# TASK ITEM:
Pictures do not belong in the copy; quote every entry below exactly.

# EXERCISE MATERIALS:
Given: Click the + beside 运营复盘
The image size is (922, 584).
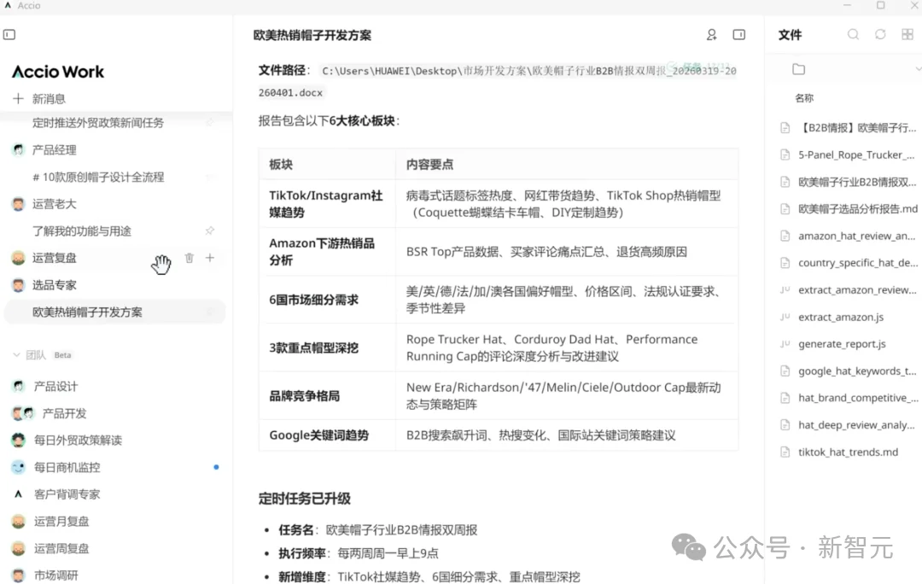Looking at the screenshot, I should 209,257.
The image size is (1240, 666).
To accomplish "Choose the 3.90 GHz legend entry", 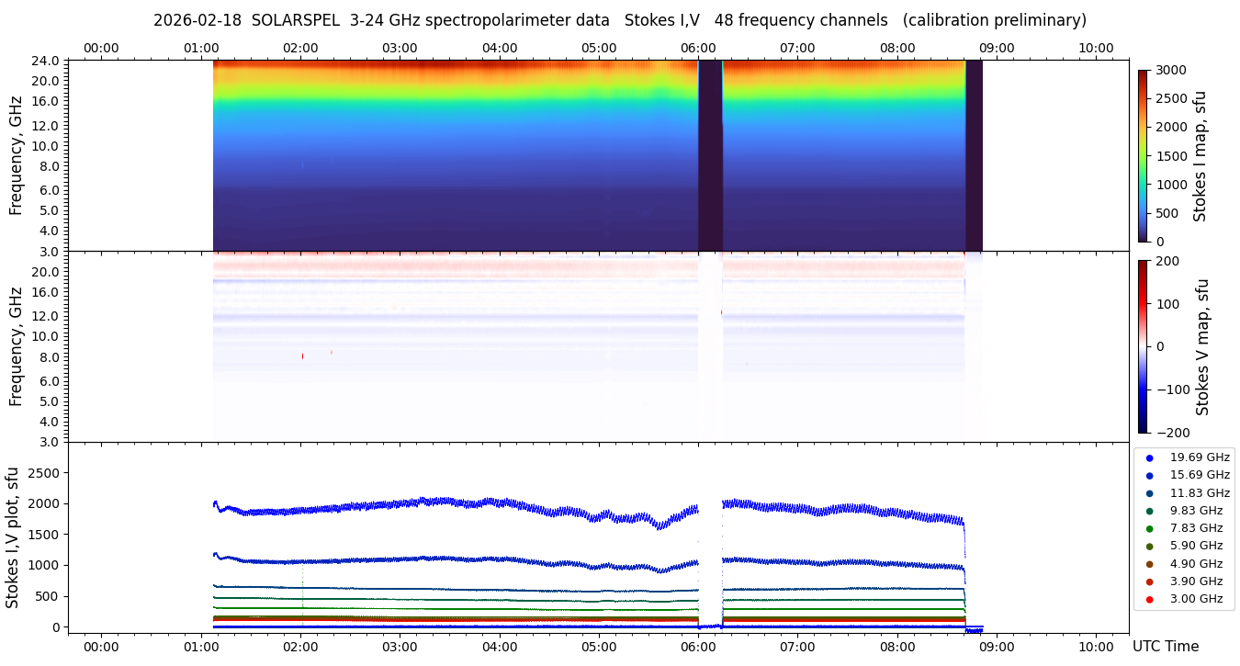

# RESPONSE BOX:
Given: Click the + beside 运营复盘
The image size is (922, 584).
Looking at the screenshot, I should 209,257.
The image size is (1240, 666).
To accomplish "Choose the 3.90 GHz legend entry", 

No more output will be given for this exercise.